Alternatively, we can simplify this problem without computing four line integrals. Let $\gamma$ be the bottom face of the cube described above. Then this cube has the same boundary curve $C$. By Stokes' theorem we have that:
(14)
\begin{align} \quad \iint_{\delta} \mathrm{curl} (\mathbf{F}) \cdot d \vec{S} = \oint_C \mathbf{F} \cdot d \vec{r} = \iint_{\gamma} \mathrm{curl} (\mathbf{F}) \cdot d \vec{S} \end{align}
Let $\hat{N} = \vec{k}$. Then note that this vector is normal the square face $\gamma$ and induces the same orientation on the curve $C$ as did $\delta$. Furthermore, we have that the region $\gamma$ can be described as
(15)
\begin{align} \quad \gamma = \{ (x, y, z) : -1 ≤ x ≤ 1 , -1 ≤ y ≤ 1, z = -1 \} \end{align}
And we have that:
(16)
\begin{align} \quad \mathrm{curl} (\mathbf{F}) \cdot \hat{N} \: dS = \mathrm{curl} (\mathbf{F}) \cdot \vec{k} dS = \left ( \frac{\partial}{\partial x} (xy) - \frac{\partial}{\partial y} (xyz) \right ) \: dS = (y - xz) \: dS \end{align}
Therefore
(17)

Objective A: Reproduce the records from the line containing "Новыя (187, 29)" through the line containing "Inspiration (377, 2468)", including both of those lines and changing nothing.

Extracted data entries:
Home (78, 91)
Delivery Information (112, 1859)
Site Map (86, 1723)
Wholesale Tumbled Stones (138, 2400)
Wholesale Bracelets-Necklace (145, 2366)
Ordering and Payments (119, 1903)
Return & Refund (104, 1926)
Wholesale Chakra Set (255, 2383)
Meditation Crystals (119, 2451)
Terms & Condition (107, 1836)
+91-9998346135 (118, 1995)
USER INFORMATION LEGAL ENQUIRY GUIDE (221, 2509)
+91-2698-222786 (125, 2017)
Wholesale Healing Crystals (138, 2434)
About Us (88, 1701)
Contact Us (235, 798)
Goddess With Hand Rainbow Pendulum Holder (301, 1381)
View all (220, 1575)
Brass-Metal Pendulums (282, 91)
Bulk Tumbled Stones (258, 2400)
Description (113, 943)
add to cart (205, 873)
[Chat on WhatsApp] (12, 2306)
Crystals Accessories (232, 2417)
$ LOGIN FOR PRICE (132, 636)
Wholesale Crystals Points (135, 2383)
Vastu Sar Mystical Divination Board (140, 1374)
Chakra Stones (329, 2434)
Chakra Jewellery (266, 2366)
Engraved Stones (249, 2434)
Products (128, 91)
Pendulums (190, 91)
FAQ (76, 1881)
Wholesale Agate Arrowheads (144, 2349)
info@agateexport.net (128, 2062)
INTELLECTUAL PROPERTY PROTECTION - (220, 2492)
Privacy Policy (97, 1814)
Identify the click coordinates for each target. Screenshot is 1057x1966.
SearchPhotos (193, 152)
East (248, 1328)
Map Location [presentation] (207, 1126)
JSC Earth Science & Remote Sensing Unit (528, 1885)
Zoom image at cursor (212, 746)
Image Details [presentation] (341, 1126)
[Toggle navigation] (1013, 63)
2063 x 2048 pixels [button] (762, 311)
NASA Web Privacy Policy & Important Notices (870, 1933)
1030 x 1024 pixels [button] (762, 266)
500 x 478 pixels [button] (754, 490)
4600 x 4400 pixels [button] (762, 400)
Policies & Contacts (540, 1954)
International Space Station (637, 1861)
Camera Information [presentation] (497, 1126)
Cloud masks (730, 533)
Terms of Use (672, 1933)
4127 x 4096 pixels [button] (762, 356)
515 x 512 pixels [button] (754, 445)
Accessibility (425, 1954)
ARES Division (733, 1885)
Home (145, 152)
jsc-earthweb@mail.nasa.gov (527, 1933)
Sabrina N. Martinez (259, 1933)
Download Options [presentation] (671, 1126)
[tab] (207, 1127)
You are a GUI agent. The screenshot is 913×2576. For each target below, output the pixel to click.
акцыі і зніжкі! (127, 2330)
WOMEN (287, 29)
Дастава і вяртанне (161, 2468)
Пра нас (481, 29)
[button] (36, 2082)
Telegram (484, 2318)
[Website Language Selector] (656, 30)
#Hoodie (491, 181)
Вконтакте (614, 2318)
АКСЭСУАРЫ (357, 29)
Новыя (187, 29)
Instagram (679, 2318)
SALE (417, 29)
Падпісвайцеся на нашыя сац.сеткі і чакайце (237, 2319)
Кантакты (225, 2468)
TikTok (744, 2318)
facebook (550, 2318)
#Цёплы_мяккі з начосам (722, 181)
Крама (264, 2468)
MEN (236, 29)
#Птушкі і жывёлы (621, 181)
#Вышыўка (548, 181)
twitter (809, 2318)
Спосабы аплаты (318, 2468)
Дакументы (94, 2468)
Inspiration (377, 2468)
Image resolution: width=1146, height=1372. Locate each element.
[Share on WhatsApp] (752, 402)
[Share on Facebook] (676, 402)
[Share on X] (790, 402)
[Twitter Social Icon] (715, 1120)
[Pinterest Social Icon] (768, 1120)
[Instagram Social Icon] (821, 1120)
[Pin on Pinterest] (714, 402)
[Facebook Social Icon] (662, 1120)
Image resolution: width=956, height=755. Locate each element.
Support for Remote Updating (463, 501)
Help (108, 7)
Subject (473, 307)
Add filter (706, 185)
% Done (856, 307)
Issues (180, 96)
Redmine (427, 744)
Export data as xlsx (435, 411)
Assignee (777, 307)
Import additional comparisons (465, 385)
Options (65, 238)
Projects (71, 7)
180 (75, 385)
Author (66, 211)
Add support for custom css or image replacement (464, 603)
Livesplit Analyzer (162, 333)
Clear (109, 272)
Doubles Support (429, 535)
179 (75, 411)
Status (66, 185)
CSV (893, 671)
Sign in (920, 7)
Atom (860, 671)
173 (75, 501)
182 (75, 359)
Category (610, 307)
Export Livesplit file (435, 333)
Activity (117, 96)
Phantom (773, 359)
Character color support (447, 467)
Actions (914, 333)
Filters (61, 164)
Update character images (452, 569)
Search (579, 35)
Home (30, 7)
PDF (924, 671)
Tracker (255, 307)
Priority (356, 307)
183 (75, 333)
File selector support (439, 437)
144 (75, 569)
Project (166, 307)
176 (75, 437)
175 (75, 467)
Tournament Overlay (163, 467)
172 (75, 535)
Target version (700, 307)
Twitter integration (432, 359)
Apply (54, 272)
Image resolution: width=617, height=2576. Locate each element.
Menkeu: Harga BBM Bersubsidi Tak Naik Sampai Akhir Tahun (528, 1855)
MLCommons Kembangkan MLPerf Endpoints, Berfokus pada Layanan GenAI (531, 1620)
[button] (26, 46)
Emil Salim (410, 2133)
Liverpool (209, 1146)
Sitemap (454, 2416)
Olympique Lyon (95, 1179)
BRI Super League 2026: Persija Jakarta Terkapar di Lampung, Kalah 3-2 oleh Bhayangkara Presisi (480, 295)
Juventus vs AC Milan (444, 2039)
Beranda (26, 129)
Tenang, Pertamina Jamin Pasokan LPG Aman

Objective B: In the Stokes' theorem text, which vector is chosen as $\hat{N}$ for the bottom face $\gamma$?

Final result A:
Новыя (187, 29)
Instagram (679, 2318)
SALE (417, 29)
Падпісвайцеся на нашыя сац.сеткі і чакайце (237, 2319)
Кантакты (225, 2468)
TikTok (744, 2318)
facebook (550, 2318)
#Цёплы_мяккі з начосам (722, 181)
Крама (264, 2468)
MEN (236, 29)
#Птушкі і жывёлы (621, 181)
#Вышыўка (548, 181)
twitter (809, 2318)
Спосабы аплаты (318, 2468)
Дакументы (94, 2468)
Inspiration (377, 2468)

Final result B: $\hat{N} = \vec{k}$